Reproduce the following items line for line, with no changes.

Start

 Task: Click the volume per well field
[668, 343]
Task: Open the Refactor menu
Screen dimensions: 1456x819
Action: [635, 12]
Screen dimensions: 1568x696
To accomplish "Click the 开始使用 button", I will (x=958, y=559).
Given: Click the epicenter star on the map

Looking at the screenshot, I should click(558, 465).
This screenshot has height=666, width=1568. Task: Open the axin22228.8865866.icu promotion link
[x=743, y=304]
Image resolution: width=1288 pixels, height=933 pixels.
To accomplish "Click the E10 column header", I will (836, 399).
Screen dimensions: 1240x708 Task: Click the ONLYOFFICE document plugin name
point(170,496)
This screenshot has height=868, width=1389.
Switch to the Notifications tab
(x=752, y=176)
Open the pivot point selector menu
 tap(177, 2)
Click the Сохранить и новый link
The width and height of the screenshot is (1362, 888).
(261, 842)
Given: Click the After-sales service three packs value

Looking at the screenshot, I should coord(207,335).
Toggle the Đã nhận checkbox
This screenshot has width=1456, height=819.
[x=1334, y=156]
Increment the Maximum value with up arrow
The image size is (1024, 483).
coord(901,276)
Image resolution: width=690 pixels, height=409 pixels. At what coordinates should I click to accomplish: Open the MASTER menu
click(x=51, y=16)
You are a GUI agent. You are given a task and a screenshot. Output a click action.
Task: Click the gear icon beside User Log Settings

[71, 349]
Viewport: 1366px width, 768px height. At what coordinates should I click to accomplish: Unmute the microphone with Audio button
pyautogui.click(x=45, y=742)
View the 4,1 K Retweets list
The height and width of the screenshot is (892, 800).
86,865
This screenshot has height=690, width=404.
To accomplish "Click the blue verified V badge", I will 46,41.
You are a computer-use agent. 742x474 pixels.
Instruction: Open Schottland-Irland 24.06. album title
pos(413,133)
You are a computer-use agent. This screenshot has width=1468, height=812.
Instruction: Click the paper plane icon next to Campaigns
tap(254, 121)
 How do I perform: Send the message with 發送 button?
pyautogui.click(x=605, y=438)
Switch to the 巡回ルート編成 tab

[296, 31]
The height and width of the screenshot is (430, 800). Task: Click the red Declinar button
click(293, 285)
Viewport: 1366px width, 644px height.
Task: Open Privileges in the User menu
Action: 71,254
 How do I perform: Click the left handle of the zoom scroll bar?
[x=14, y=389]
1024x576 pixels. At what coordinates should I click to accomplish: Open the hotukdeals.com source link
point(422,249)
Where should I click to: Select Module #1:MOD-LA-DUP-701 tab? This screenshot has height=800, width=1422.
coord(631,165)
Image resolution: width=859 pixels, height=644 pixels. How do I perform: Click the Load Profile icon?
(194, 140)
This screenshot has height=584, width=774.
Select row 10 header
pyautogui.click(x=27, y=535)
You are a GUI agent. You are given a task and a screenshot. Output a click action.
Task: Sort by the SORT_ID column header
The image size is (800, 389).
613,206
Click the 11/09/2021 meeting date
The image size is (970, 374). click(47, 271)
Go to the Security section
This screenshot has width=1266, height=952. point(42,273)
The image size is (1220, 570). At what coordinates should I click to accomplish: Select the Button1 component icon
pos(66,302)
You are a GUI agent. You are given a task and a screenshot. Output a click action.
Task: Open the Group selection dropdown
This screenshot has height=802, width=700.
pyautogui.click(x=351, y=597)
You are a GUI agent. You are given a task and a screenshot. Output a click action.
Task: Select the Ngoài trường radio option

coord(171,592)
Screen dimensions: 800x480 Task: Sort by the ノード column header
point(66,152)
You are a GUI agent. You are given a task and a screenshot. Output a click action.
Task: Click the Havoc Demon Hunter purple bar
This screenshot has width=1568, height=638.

End

## TASK OUTPUT
 Task: Click the volume per well field
[668, 343]
Task: Open the Refactor menu
Screen dimensions: 1456x819
Action: [635, 12]
Screen dimensions: 1568x696
To accomplish "Click the 开始使用 button", I will (x=958, y=559).
Given: Click the epicenter star on the map

Looking at the screenshot, I should click(558, 465).
This screenshot has height=666, width=1568. Task: Open the axin22228.8865866.icu promotion link
[x=743, y=304]
Image resolution: width=1288 pixels, height=933 pixels.
To accomplish "Click the E10 column header", I will (836, 399).
Screen dimensions: 1240x708 Task: Click the ONLYOFFICE document plugin name
point(170,496)
This screenshot has height=868, width=1389.
Switch to the Notifications tab
(x=752, y=176)
Open the pivot point selector menu
 tap(177, 2)
Click the Сохранить и новый link
The width and height of the screenshot is (1362, 888).
(261, 842)
Given: Click the After-sales service three packs value

Looking at the screenshot, I should coord(207,335).
Toggle the Đã nhận checkbox
This screenshot has width=1456, height=819.
[x=1334, y=156]
Increment the Maximum value with up arrow
The image size is (1024, 483).
coord(901,276)
Image resolution: width=690 pixels, height=409 pixels. At what coordinates should I click to accomplish: Open the MASTER menu
click(x=51, y=16)
You are a GUI agent. You are given a task and a screenshot. Output a click action.
Task: Click the gear icon beside User Log Settings

[71, 349]
Viewport: 1366px width, 768px height. At what coordinates should I click to accomplish: Unmute the microphone with Audio button
pyautogui.click(x=45, y=742)
View the 4,1 K Retweets list
The height and width of the screenshot is (892, 800).
86,865
This screenshot has height=690, width=404.
To accomplish "Click the blue verified V badge", I will 46,41.
You are a computer-use agent. 742x474 pixels.
Instruction: Open Schottland-Irland 24.06. album title
pos(413,133)
You are a computer-use agent. This screenshot has width=1468, height=812.
Instruction: Click the paper plane icon next to Campaigns
tap(254, 121)
 How do I perform: Send the message with 發送 button?
pyautogui.click(x=605, y=438)
Switch to the 巡回ルート編成 tab

[296, 31]
The height and width of the screenshot is (430, 800). Task: Click the red Declinar button
click(293, 285)
Viewport: 1366px width, 644px height.
Task: Open Privileges in the User menu
Action: 71,254
 How do I perform: Click the left handle of the zoom scroll bar?
[x=14, y=389]
1024x576 pixels. At what coordinates should I click to accomplish: Open the hotukdeals.com source link
point(422,249)
Where should I click to: Select Module #1:MOD-LA-DUP-701 tab? This screenshot has height=800, width=1422.
coord(631,165)
Image resolution: width=859 pixels, height=644 pixels. How do I perform: Click the Load Profile icon?
(194, 140)
This screenshot has height=584, width=774.
Select row 10 header
pyautogui.click(x=27, y=535)
You are a GUI agent. You are given a task and a screenshot. Output a click action.
Task: Sort by the SORT_ID column header
The image size is (800, 389).
613,206
Click the 11/09/2021 meeting date
The image size is (970, 374). click(47, 271)
Go to the Security section
This screenshot has width=1266, height=952. point(42,273)
The image size is (1220, 570). At what coordinates should I click to accomplish: Select the Button1 component icon
pos(66,302)
You are a GUI agent. You are given a task and a screenshot. Output a click action.
Task: Open the Group selection dropdown
This screenshot has height=802, width=700.
pyautogui.click(x=351, y=597)
You are a GUI agent. You are given a task and a screenshot. Output a click action.
Task: Select the Ngoài trường radio option

coord(171,592)
Screen dimensions: 800x480 Task: Sort by the ノード column header
point(66,152)
You are a GUI agent. You are given a task and a screenshot. Output a click action.
Task: Click the Havoc Demon Hunter purple bar
This screenshot has width=1568, height=638.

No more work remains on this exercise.